There is significant Government investment in water quality improvement focused on reducing gully erosion (~$50M), however, there is limited measured data to demonstrate the effectiveness of the remediation approaches. This project is collected land condition, terrain and water quality data from five gully remediation trial sites in the Burdekin catchment. The data demonstrated whether the on-ground investment programs are actually improving measured water quality, and quantified the cost-effectiveness of the various approaches. The measured field data was extrapolated using Lidar, supporting the prioritisation and evaluation of future remediation sites over larger (whole of property) scales. Communication products were developed to provide the evidence needed to increase landholder engagement in remediation programs that are focused on improving water quality runoff to the GBR. This project is a continuation of NESP TWQ Round 2 - Project 2.1.4.

Accurately mapping gullies at high resolution and quantifying their key attributes is the critical first step in the process of prioritising and designing rehabilitation solutions. At least 40% of the accelerated erosion that is contributing to poor water quality in the Great Barrier Reef (GBR)Lagoon is sourced from gully erosion, demanding effective management and rehabilitation of these features. Current gully maps across the GBR are low resolution and overly simple,providing no differentiation between gully type. Airborne Light Detection And Ranging (LiDAR) is now widely recognised as being the best way to accurately map gullies at a landscape scale at a suitable resolution for management planning. Given the large volume of LiDAR data now becoming available, this project will develop and apply automated tools to enable the location of gullies to be extracted from LiDAR Digital Elevation Models (DEMs), along with key attributes of the gullies enabling them to be grouped into classes of similar gully types to aid prioritisation, management and catchment modelling.

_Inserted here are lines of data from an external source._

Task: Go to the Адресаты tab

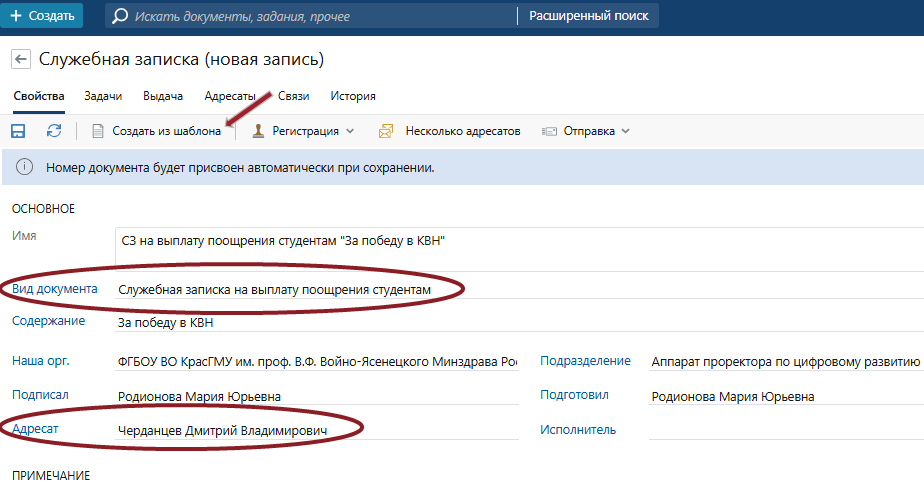Action: coord(229,97)
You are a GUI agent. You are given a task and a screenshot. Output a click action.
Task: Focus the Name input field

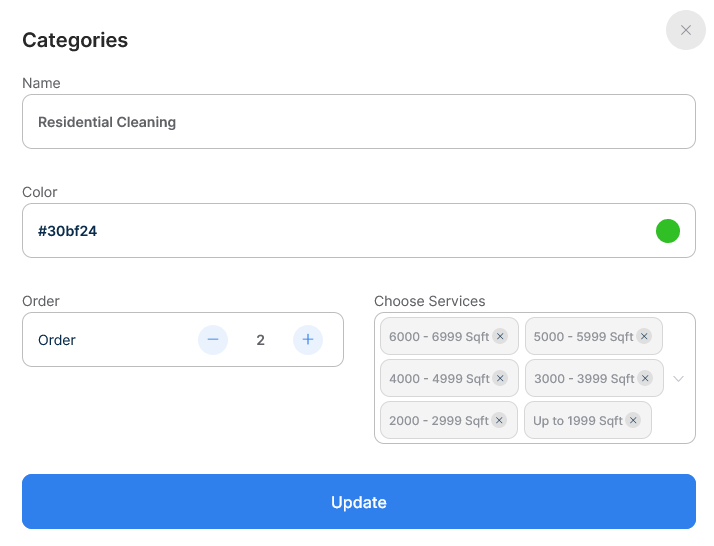358,122
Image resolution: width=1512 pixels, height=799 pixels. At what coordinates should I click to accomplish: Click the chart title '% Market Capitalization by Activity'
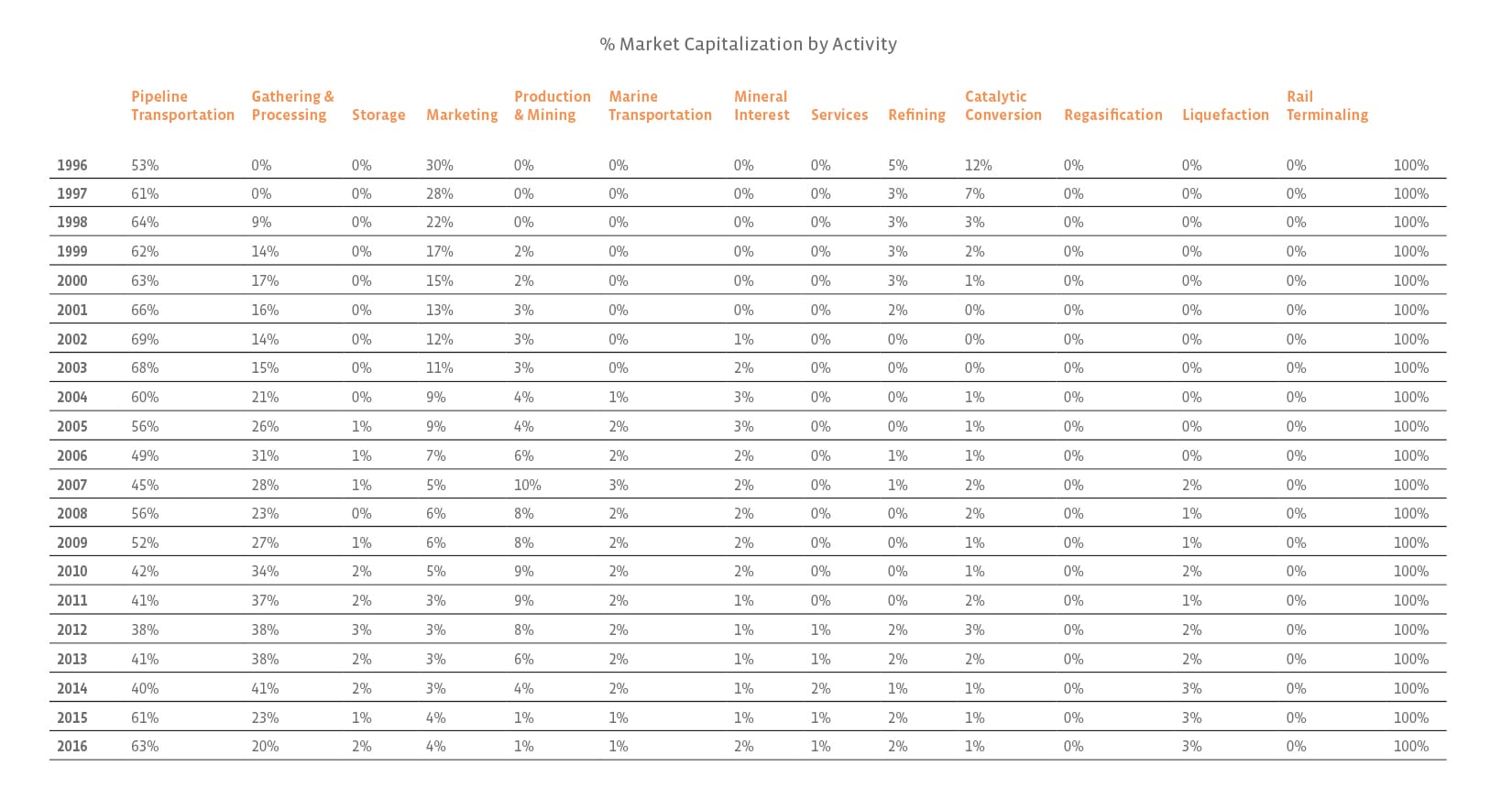(748, 44)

In this project we will compile a database of gullies from across Queensland as a tool for communicating the diversity of gullies that exist in the landscape, but also the sommon elements from within this diversity, where they exist. Using this database we will develop a gully classification system to ensure that there is a common language used by researchers, land holders, land managers and practioners when identifying gullies for management intervention. This will also form the basis for subsequent automated gully mapping according to gully type. We will also develop a first order decision tool to guide land managers towards the sorts of management options that may be appropriate for the gullies in question. Whilst this will not be a design guideline, it will help to ensure that the range of management options are narrowed down by managers before specialist advice is sought. A checklist of design considerations will also be developed that will ensure that managers undertake the appropriate level of design work for the required intervention. To some extent this project will document and formalise the knowledge and decision making processes that are currently undertaken by the specialst technical advisory team to the Reef Trust Programme.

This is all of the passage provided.